Human safety in the event of a seismic event should always be the first and most important consideration, Professor Christopoulos noted. However, he asserted that more must be done to limit building damage in order to mitigate the long-term economic impact earthquakes can cause.
He is working to develop new technologies that can allow a building to soften during an earthquake, but that will allow it to spring back into its original position, leaving it almost undamaged after an earthquake.
Professor Poon is also tackling a large-scale problem, but one that often goes unseen. Currently, a huge amount of energy is required to enable cloud computing, in which large files are stored on remote computer servers and remotely accessed through the Internet. Those remote data centres collectively consume 220 billion kilowatt hours annually – a number that is growing by 10–15% each year. That, said Professor Poon, is unsustainable.
“In order to solve this problem, people are starting to look at optical communications for these shorter communication lengths within these really large computer facilities,” she said.
Transmitting information with light, over fibre-optic strands for example, can take up substantially less energy and carry more data at faster rates than traditional wires. Currently, it can take more power to send a signal electrically over traditional wires than it takes for the computer to process it.
“These data centres are like the really old way of computing, with very large bulky machines that take up huge rooms. Eventually, these data centres and super computers could shrink to a chip… then they can be much more efficient than they are today,” said Professor Poon.
When Professor Chan (IBBME) learned his CRC in Biotechnology was being renewed for a second, five-year term, he saw it as an indication of support for the work done during his first term.
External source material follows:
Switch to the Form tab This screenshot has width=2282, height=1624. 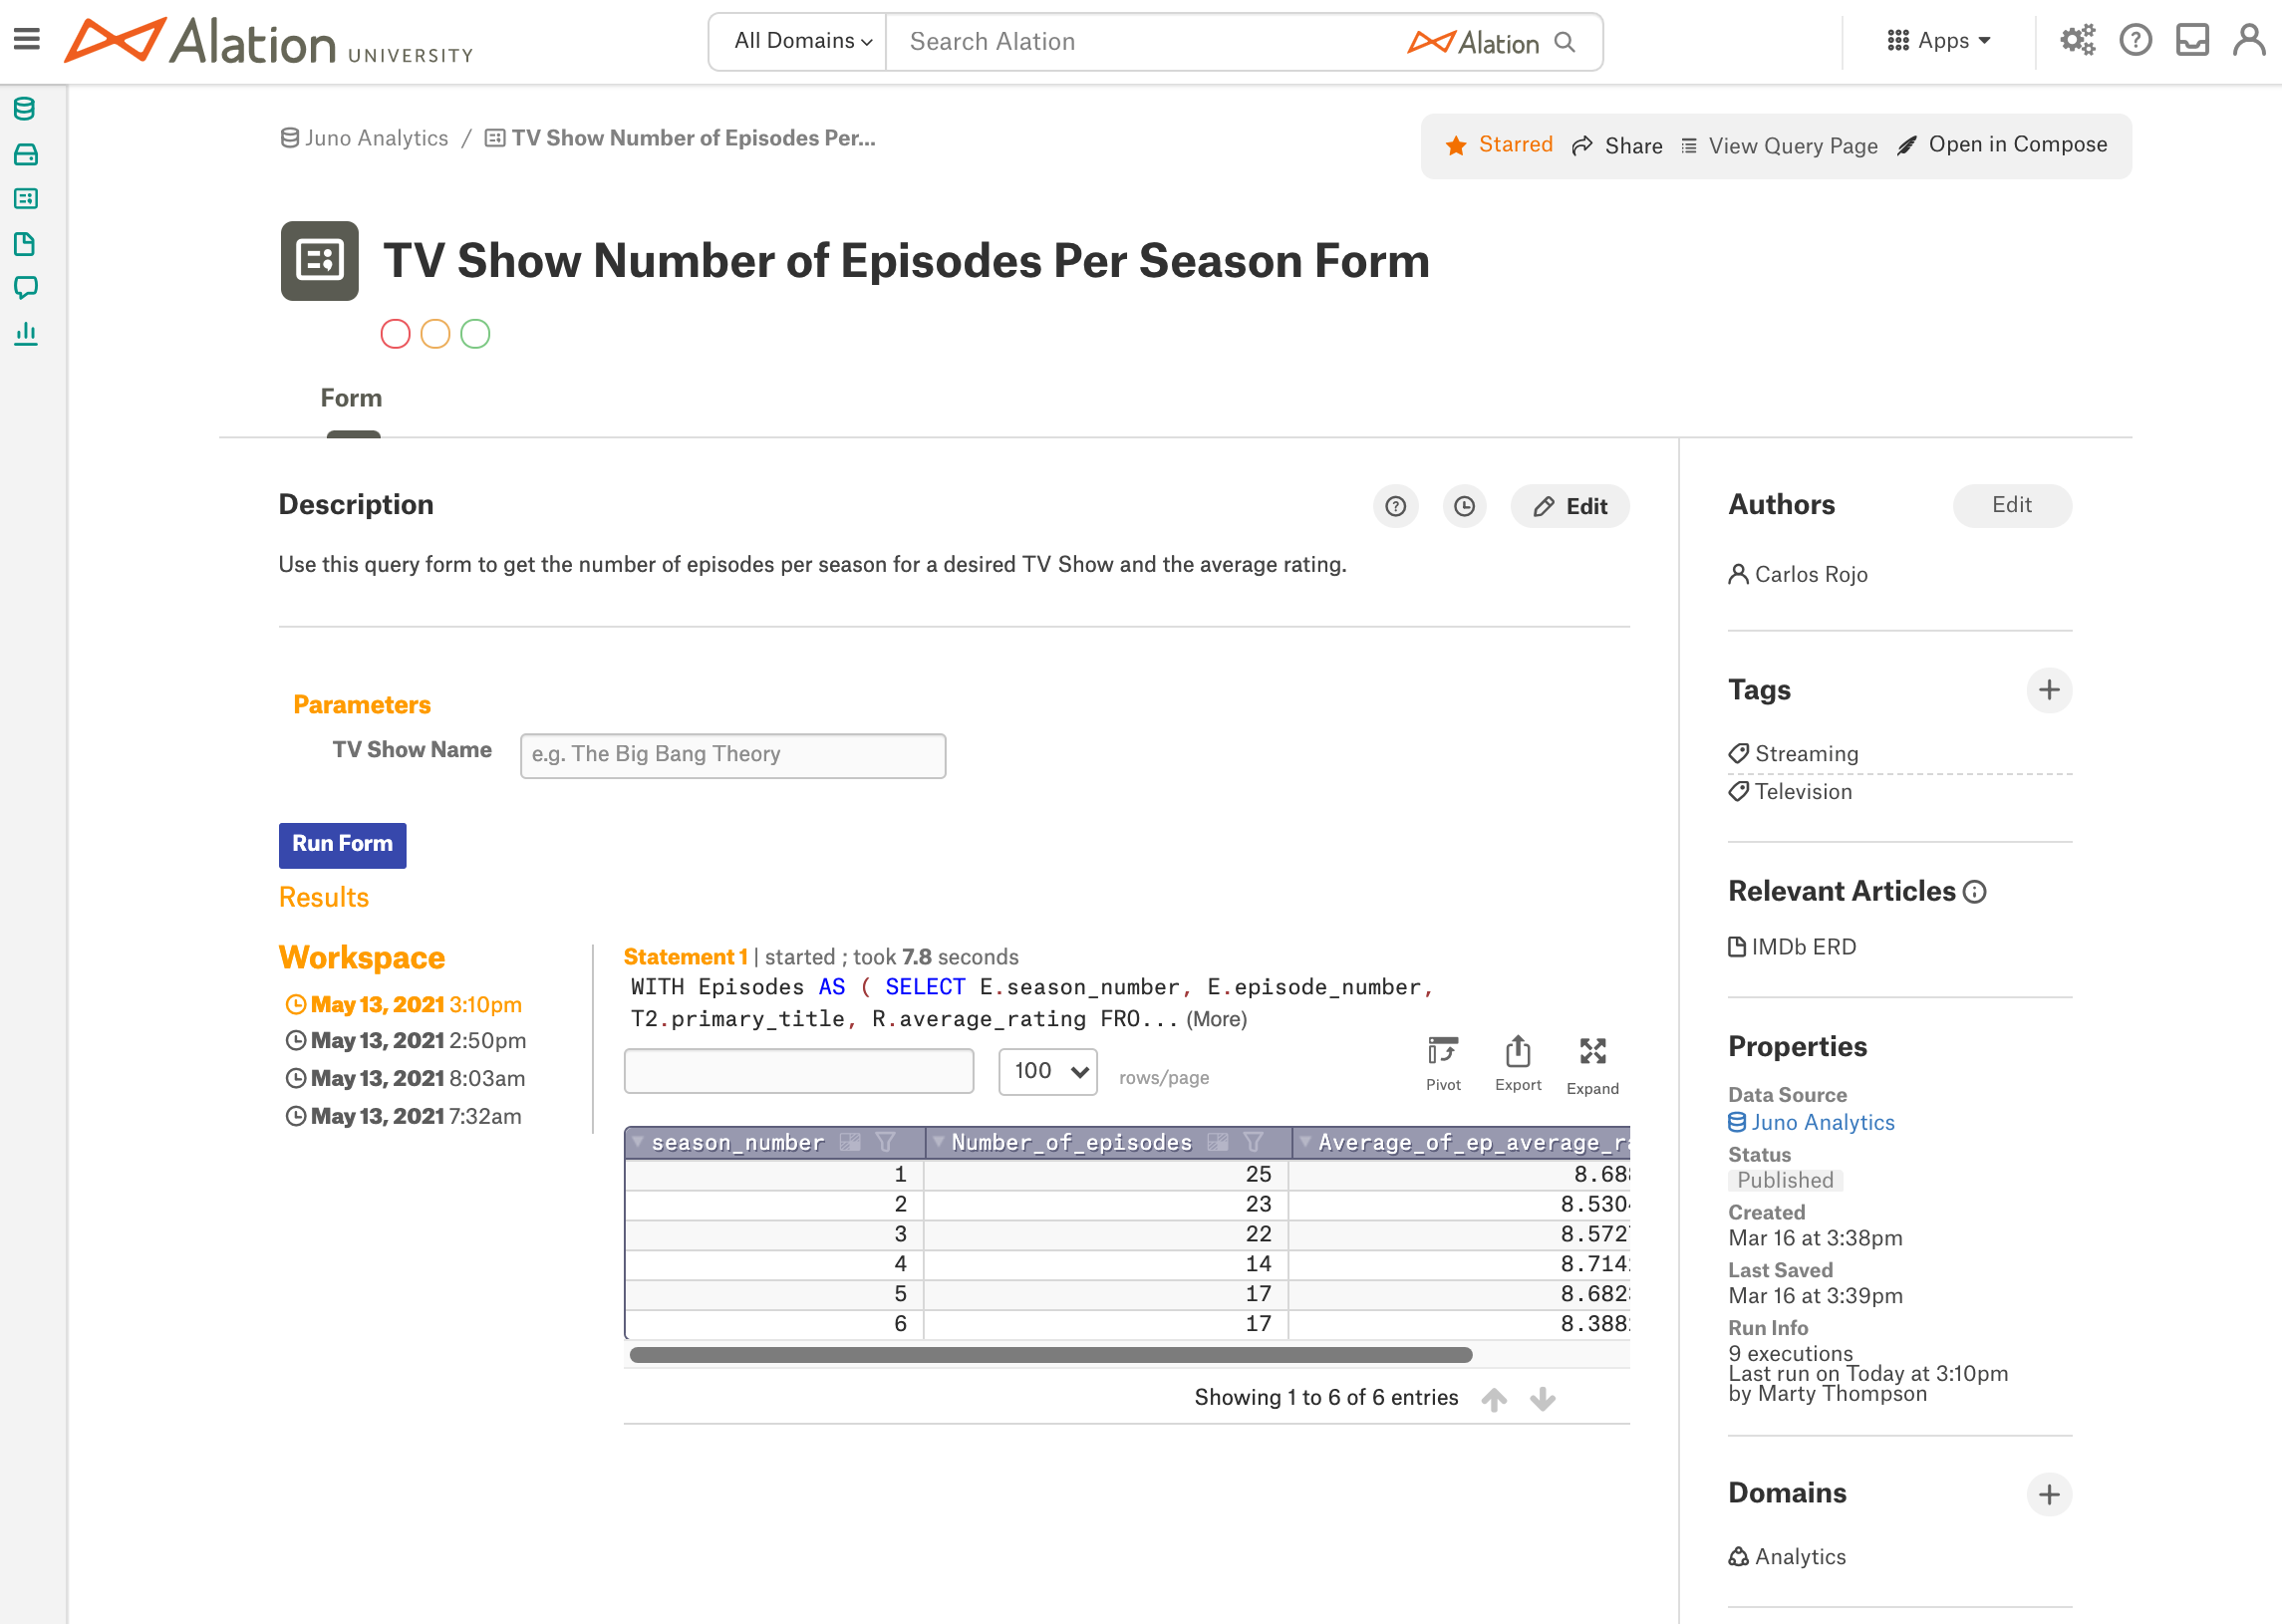click(x=351, y=398)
His focus was on the development of nanoparticles to identify and image cancerous tumors. Developing an accurate picture of the tumor is critical to ensuring an accurate diagnosis and treatment. The nanoparticles’ properties help to develop a clear image that can be a powerful tool in the fight against cancer. The challenge is that the nanoparticles which help to create the image can be expelled from the body before ever reaching the disease site. In fact, only 5% of the particles reach their intended destination.
“The field (of research) has always changed every five years,” explained Professor Chan. “If you want to move up to the next level, you have to identify what that next stage is going to be.”
For Professor Chan, his focus for the next five years will be on the targeted delivery of the nanoparticles and to develop more sophisticated tagging techniques that will help doctors better understand the molecular structure of the cancer cells involved.
While Professors Christopoulos, Radisic and Poon look forward to the benefits of the CRC program, Professor Chan explained the prestige of the recognition can be the greatest reward.
“When you write a grant, it helps. Having a CRC says that you are a leader in that particular field,” said Professor Chan.
The CRC program was established in 2000 by the federal government to support outstanding research at universities across Canada. The four chairs represent $100,000 a year for five years each, which will provide a combined $2-million in new funding for these areas of research.
Professor Paul Young, U of T’s vice-president (research) offered his congratulations to the new and renewed CRC holders. “We at the University of Toronto are proud that so many of our faculty members have been awarded CRCs. This is a testament to the scholarly excellence and consistent leadership shown by our researchers. I extend my thanks, on behalf of U of T, to the government of Canada for its continued support of our researchers – and of research across the country – through the CRC program.”